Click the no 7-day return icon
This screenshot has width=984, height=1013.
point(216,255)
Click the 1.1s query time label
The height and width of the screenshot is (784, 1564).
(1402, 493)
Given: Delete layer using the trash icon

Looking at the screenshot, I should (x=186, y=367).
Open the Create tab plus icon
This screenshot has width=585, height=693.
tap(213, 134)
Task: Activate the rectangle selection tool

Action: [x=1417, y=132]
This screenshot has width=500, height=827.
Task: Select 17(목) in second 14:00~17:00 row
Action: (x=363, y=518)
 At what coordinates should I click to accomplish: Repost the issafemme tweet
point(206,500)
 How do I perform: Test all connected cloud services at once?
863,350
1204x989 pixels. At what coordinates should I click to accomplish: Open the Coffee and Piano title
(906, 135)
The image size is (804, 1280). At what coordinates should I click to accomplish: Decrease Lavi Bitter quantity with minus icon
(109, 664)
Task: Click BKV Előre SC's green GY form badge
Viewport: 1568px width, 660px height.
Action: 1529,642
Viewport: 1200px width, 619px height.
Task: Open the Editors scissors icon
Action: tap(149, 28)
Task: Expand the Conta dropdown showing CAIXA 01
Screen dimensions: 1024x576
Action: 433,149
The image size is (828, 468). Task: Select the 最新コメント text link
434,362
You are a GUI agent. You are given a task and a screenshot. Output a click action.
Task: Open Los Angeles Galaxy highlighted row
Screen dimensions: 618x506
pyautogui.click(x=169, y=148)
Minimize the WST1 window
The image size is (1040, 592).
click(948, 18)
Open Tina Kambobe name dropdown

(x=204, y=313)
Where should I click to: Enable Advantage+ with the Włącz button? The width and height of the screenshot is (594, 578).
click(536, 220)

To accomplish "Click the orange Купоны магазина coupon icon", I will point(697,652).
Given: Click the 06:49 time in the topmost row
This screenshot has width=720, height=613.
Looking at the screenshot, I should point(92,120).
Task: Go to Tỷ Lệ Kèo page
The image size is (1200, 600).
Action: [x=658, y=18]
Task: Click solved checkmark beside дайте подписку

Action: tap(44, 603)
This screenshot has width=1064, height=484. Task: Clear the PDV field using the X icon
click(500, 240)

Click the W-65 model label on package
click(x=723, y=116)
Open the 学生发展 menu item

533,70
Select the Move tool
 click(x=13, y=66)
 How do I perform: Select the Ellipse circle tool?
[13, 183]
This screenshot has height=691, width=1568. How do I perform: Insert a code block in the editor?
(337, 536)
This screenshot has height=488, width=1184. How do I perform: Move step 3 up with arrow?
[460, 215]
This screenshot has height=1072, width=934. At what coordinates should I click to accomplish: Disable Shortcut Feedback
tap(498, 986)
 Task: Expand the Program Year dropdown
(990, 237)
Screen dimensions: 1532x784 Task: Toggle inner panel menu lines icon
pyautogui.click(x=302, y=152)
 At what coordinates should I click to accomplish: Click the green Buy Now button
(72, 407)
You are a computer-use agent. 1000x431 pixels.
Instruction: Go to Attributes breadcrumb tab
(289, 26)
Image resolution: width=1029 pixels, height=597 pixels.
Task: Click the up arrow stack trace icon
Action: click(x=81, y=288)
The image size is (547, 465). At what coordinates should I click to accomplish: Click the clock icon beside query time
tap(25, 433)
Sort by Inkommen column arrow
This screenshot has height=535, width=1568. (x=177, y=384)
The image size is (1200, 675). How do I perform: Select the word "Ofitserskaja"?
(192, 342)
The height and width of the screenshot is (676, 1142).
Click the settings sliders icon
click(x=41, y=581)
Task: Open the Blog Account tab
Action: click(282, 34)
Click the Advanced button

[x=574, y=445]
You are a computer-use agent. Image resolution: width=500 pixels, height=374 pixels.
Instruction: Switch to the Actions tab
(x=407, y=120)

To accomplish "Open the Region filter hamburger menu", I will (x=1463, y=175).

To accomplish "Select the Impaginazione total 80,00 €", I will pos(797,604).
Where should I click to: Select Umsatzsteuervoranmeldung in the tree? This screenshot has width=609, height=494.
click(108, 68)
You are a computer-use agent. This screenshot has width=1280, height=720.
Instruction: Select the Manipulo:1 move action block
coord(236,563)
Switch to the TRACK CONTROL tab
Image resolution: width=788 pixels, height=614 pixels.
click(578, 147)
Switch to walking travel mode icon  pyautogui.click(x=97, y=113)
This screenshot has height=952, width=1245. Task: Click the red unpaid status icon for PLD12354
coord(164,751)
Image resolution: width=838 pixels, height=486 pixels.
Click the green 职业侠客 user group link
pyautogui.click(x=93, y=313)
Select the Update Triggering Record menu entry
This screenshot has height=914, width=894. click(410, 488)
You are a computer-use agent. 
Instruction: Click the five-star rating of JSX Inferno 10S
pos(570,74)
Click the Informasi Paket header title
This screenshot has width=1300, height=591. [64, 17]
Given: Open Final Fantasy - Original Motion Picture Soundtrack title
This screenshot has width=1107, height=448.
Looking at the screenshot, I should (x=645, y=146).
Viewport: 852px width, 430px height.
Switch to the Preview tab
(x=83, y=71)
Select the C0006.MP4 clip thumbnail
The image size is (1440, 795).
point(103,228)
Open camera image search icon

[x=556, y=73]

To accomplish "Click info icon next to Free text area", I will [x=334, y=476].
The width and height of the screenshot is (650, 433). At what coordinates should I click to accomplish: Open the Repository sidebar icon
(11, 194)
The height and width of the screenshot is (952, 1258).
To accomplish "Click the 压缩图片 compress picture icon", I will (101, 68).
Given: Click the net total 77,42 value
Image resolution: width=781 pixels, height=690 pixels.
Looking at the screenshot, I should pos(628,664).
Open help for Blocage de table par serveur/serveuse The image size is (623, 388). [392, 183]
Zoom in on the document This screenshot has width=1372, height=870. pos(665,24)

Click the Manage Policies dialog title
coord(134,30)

§

§ HOW TO COMPLETE THIS TASK:
Only the lines holding the string "will" are needed; copy each of them from the material above.

§ SOLUTION TO THIS TASK:
To accomplish "Click the orange Купоны магазина coupon icon", I will point(697,652).
To accomplish "Open the Region filter hamburger menu", I will (x=1463, y=175).
To accomplish "Select the Impaginazione total 80,00 €", I will pos(797,604).
To accomplish "Click info icon next to Free text area", I will [x=334, y=476].
To accomplish "Click the 压缩图片 compress picture icon", I will (101, 68).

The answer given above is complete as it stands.